La présidente de la Commission européenne, Ursula von der Leyen, a déclaré qu’il est temps de s’asseoir à la table des négociations avec l’Iran afin de mettre fin aux conflits au Moyen-Orient, en réaction aux déclarations du président Donald Trump concernant l’existence de négociations avec les dirigeants iraniens, rapidement démenties par Téhéran.

Ces propos ont été tenus mardi par la responsable européenne lors d’une conférence de presse conjointe à Canberra avec le Premier ministre australien Anthony Albanese.

Von der Leyen a ajouté que la situation au Moyen-Orient est devenue « d’une importance cruciale » pour les chaînes d’approvisionnement énergétique mondiales, expliquant que tout le monde ressent les « effets en cascade » de la hausse des prix du gaz naturel et du pétrole, et que cette situation « affecte nos entreprises et nos sociétés ».

Elle a poursuivi : « Mais le plus important est de parvenir à une solution par la négociation et de mettre fin aux conflits auxquels nous assistons au Moyen-Orient ».

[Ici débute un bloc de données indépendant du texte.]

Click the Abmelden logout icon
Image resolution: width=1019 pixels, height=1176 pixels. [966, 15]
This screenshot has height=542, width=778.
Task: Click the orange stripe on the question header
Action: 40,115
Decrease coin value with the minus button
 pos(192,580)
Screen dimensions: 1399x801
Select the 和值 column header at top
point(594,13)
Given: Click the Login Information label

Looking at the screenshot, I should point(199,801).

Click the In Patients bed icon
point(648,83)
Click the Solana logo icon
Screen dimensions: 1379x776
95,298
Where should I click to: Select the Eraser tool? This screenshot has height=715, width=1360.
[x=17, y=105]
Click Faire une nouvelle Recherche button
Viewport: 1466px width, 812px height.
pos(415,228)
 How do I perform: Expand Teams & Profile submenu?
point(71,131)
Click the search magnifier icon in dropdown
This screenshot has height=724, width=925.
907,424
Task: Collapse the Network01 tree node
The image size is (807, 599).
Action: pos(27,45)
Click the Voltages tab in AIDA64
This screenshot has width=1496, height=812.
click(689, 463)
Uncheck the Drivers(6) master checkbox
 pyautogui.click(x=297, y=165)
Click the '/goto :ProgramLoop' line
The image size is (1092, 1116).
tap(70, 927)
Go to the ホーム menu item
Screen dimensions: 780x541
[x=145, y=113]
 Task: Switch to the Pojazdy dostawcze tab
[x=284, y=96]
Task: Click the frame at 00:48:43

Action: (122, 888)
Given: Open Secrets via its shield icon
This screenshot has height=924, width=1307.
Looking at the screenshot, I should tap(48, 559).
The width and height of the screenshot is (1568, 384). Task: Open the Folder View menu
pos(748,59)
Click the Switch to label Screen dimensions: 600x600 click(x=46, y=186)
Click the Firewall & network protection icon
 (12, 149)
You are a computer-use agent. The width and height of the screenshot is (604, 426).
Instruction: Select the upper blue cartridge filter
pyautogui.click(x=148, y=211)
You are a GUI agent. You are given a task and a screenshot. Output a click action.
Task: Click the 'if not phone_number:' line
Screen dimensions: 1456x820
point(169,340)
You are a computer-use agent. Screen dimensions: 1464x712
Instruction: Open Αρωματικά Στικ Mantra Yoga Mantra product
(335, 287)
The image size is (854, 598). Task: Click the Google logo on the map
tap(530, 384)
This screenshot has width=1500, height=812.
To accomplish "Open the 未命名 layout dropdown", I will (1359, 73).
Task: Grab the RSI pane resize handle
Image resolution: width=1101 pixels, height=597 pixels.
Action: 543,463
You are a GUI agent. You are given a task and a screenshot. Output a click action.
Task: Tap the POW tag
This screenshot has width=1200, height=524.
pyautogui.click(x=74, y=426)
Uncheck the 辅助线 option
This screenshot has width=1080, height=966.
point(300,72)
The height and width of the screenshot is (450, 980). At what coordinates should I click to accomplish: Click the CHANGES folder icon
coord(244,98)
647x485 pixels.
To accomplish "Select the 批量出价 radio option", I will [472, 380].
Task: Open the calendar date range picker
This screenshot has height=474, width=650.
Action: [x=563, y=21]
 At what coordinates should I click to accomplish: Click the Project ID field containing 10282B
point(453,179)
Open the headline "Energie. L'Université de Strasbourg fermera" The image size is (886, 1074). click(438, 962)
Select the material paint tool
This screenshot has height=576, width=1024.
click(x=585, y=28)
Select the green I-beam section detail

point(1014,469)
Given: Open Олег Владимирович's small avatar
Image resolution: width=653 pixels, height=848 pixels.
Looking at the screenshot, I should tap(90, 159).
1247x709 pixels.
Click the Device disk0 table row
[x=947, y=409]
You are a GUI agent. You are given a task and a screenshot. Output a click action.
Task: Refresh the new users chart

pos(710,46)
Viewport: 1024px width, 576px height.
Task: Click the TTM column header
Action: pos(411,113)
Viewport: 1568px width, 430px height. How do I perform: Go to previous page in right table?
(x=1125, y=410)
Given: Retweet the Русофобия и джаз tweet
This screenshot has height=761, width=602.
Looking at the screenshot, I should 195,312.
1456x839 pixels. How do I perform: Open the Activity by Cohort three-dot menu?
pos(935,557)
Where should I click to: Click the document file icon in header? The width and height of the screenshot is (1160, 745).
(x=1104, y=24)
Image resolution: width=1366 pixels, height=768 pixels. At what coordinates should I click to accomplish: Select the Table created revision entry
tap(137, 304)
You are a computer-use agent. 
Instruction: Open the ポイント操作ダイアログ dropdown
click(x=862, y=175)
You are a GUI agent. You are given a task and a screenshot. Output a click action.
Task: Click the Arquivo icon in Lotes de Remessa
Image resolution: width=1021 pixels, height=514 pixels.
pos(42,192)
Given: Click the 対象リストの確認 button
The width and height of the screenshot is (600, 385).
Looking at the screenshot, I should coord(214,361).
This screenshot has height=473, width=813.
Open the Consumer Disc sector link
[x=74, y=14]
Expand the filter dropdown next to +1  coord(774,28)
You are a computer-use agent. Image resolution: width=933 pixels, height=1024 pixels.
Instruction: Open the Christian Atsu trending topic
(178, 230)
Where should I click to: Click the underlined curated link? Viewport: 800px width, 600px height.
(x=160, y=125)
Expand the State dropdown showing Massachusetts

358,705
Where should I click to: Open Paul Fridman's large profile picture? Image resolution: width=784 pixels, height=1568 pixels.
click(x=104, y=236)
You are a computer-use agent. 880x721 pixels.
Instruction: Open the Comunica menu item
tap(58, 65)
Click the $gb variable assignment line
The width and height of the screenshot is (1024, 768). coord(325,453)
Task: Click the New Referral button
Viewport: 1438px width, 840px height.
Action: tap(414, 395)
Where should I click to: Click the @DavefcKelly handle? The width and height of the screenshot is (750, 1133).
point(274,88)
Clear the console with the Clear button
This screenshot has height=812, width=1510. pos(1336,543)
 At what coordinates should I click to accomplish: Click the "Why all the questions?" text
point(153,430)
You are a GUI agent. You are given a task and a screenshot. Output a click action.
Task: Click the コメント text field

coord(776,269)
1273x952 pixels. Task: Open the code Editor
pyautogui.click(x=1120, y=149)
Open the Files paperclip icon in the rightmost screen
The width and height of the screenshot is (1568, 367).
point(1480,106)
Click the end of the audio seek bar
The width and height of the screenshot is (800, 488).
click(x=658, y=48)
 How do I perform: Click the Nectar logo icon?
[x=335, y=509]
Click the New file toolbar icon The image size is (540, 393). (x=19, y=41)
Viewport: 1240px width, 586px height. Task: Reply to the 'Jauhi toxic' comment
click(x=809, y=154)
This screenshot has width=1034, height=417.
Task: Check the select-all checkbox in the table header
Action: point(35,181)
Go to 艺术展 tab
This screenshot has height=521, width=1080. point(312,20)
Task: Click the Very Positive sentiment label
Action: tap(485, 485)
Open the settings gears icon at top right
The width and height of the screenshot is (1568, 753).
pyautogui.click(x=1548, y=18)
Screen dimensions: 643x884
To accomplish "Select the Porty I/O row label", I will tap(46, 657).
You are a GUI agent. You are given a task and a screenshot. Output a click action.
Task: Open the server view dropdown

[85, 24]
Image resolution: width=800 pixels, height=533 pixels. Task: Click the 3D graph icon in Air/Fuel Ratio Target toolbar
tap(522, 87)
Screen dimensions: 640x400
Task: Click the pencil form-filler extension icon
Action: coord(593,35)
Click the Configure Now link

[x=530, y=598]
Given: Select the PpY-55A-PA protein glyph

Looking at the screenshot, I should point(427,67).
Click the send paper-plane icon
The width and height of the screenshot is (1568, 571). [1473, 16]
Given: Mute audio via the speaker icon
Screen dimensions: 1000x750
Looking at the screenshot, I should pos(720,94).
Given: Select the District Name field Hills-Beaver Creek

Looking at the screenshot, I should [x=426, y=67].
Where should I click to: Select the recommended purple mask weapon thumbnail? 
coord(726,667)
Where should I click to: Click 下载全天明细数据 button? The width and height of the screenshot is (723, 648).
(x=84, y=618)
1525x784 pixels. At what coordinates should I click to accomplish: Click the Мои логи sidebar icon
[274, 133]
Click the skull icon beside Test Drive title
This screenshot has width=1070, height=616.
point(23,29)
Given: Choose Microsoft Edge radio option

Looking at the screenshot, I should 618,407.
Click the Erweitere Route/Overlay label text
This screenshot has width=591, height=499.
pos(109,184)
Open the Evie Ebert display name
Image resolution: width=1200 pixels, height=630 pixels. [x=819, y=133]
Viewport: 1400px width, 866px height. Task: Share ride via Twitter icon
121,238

Lundi, Trump a annoncé la tenue de discussions « bonnes et très productives » avec l’Iran au cours des deux derniers jours, et a ordonné le report de frappes militaires contre les installations énergétiques et les infrastructures énergétiques iraniennes pendant cinq jours.

Le site américain Politico avait indiqué, citant deux responsables, que l’administration américaine étudie discrètement la possibilité de coopérer avec le président du Parlement iranien, Mohammad Bagher Ghalibaf, en tant que partenaire potentiel, voire comme futur dirigeant du pays.

Le rapport a précisé que Ghalibaf est considéré, du moins par certains responsables de la Maison-Blanche, comme un partenaire pragmatique capable de diriger l’Iran et de négocier avec l’administration Trump lors de la prochaine phase de la guerre.

En revanche, l’agence iranienne semi-officielle Tasnim a cité un responsable iranien anonyme niant la véracité des déclarations de Trump, les qualifiant d’« opération psychologique » visant à améliorer la situation des marchés énergétiques en crise.

Répondant à une question sur le rôle que pourraient jouer les pays de l’Union européenne dans le détroit d’Hormuz, von der Leyen a indiqué que les dirigeants européens « ont clairement déclaré qu’ils pourraient envisager de lancer une opération ou une mission après la fin des conflits ».

Elle a ajouté : « Mais il ne m’appartient pas d’évaluer leurs décisions concernant la mise à disposition des capacités nécessaires dans le détroit d’Hormuz ».

Les pays de l’Union européenne sont considérés parmi les plus affectés par la guerre contre l’Iran et par la fermeture du détroit d’Hormuz, notamment en raison de leur forte demande en énergie, ainsi que des répercussions importantes liées à l’inflation, à la récession économique et à la hausse des impôts.

Le 2 mars, Téhéran a annoncé la restriction de la navigation dans le détroit d’Hormuz, à la suite de la guerre menée par Israël et les États-Unis contre l’Iran.

Depuis le 28 février, Israël et les États-Unis mènent une guerre contre l’Iran, qui a fait des centaines de morts, dont le guide suprême Ali Khamenei et des responsables sécuritaires, tandis que Téhéran riposte en lançant des missiles et des drones en direction d’Israël.

L’Iran cible également ce qu’il décrit comme des sites et des intérêts américains dans des pays arabes, bien que certaines attaques aient causé des morts et des blessés et infligé des dégâts à des infrastructures civiles, ce qui a été condamné par les pays visés, qui ont appelé à y mettre fin.